Unincorporated community in Maryland, United States

 Crystal Beach (also known as White Crystal Beach) is an unincorporated community in Cecil County, Maryland, United States.

Crystal Beach is a partnership between two brothers of the Green family. Kenneth "Gene" Eugene Green and Alfred "Dickie" Ernest Green (1933–2010). The community is inhabited seasonally with the majority of its inhabitants calling the Philadelphia metropolitan area their home. There are many large families there who have been frequenting the small private beach community for generations. Within the past five years, a small group of members have begun to coordinate events for the community to help raise funds to improve the quality of life at the small resort area. It is a prime location for boating and sunbathing.

White Crystal Beach was founded in the mid-1930s by Alfred Ernest Green and his wife Ethel Pearsey Green at the site of Reybold's Wharf. The Green family had formerly owned a traveling carnival, then small amusement parks in Wilmington, Delaware, Penns Grove, New Jersey, and Charlestown, Maryland.

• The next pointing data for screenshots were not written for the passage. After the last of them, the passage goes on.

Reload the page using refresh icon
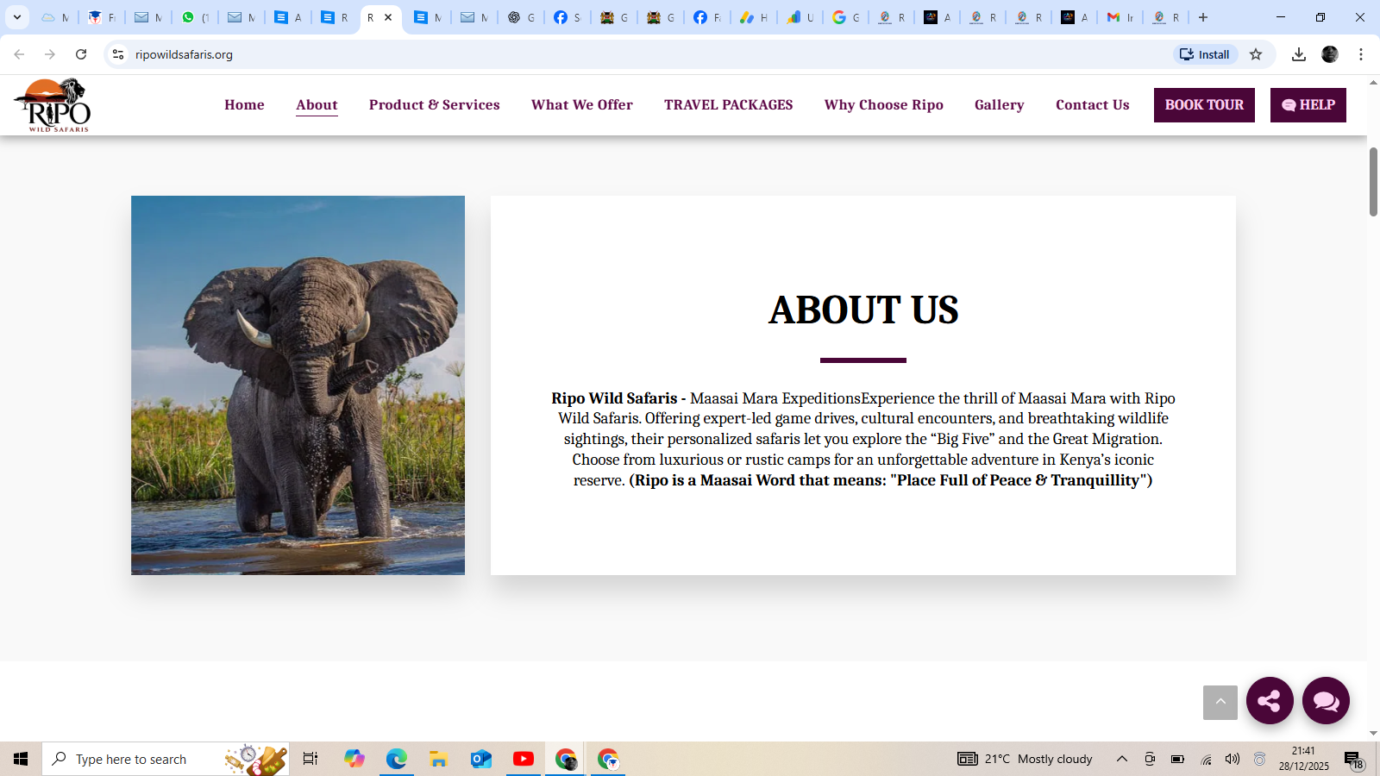Viewport: 1380px width, 776px height. click(81, 54)
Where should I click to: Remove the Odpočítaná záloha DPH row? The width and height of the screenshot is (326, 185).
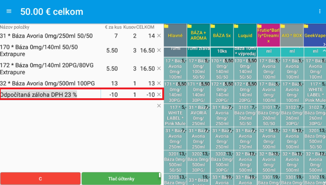[159, 95]
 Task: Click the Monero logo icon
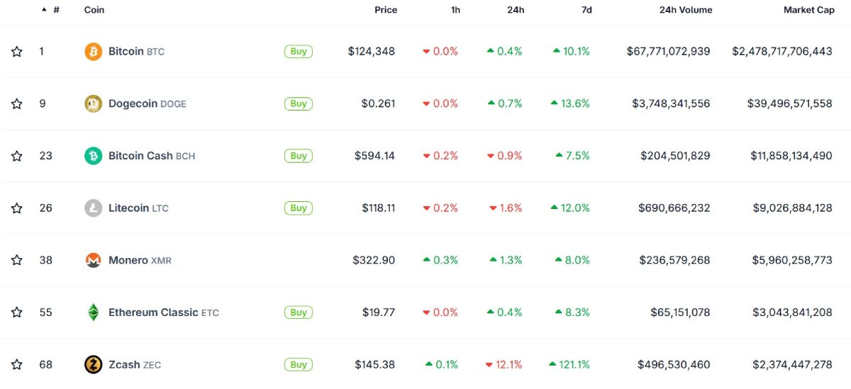(93, 260)
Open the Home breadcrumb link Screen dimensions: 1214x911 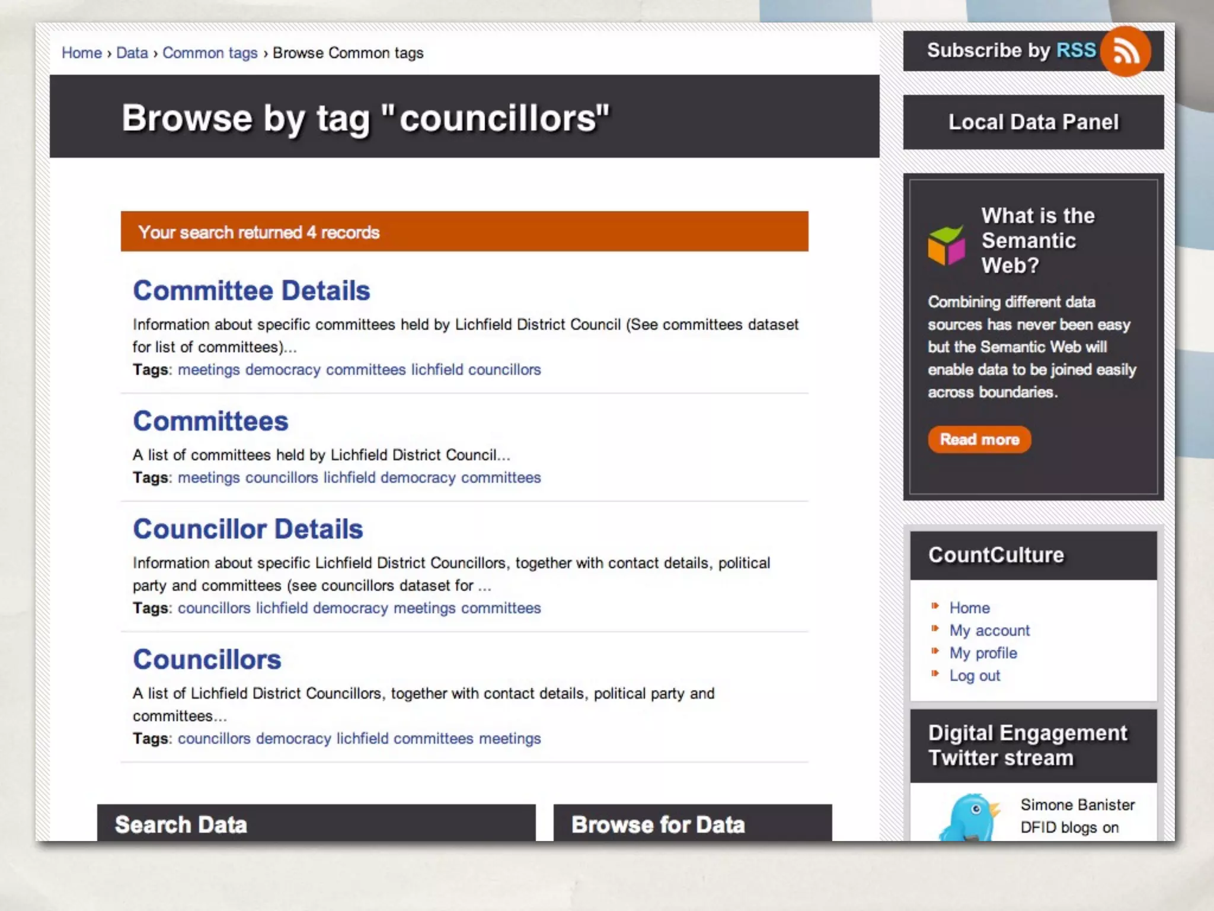(x=82, y=53)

The Green family created a summer-only, private rental resort on the Elk River and named it "White Crystal Beach". The Green family built bathhouses, a dance hall, beer garden, bowling alley, and even a tattoo parlor. Children's amusement park rides and an antique merry-go-round were brought from the traveling carnival, and a few dozen simple wooden cottages were built as rental units. Ernest and Ethel brought in their son Kenneth Green (wife Edna) and daughter Ella Green Crump to help run the concessions and manage the business. Eventually they were joined by their grandchildren, William, Dorcas, and Alfred Crump, along with "Gene", "Dickie", "Betty", and "Margie" Green, who all worked in various aspects of the family business. Alfred Ernest Green died in the late 1940s, and the management was passed on to his son Kenneth Green.

The early 1950s brought some changes with damage from Hurricane Hazel in 1954, and a devastating fire in 1955. Ethel Green and her daughter Ella Green Crump Spence bought the farm property abutting the northern property line to renovate for their retirement, but Ella died in 1957, and Ethel retired to her second home in Florida, where she died in 1959. The farm property was passed to Ella's children and became "Elkview Shores". White Crystal Beach was then owned by Kenneth and Edna Green and managed with the help of their two sons, Kenneth "Gene" Green and Alfred "Dickie" Green.

Alfred "Dickie" Green died in January 2010.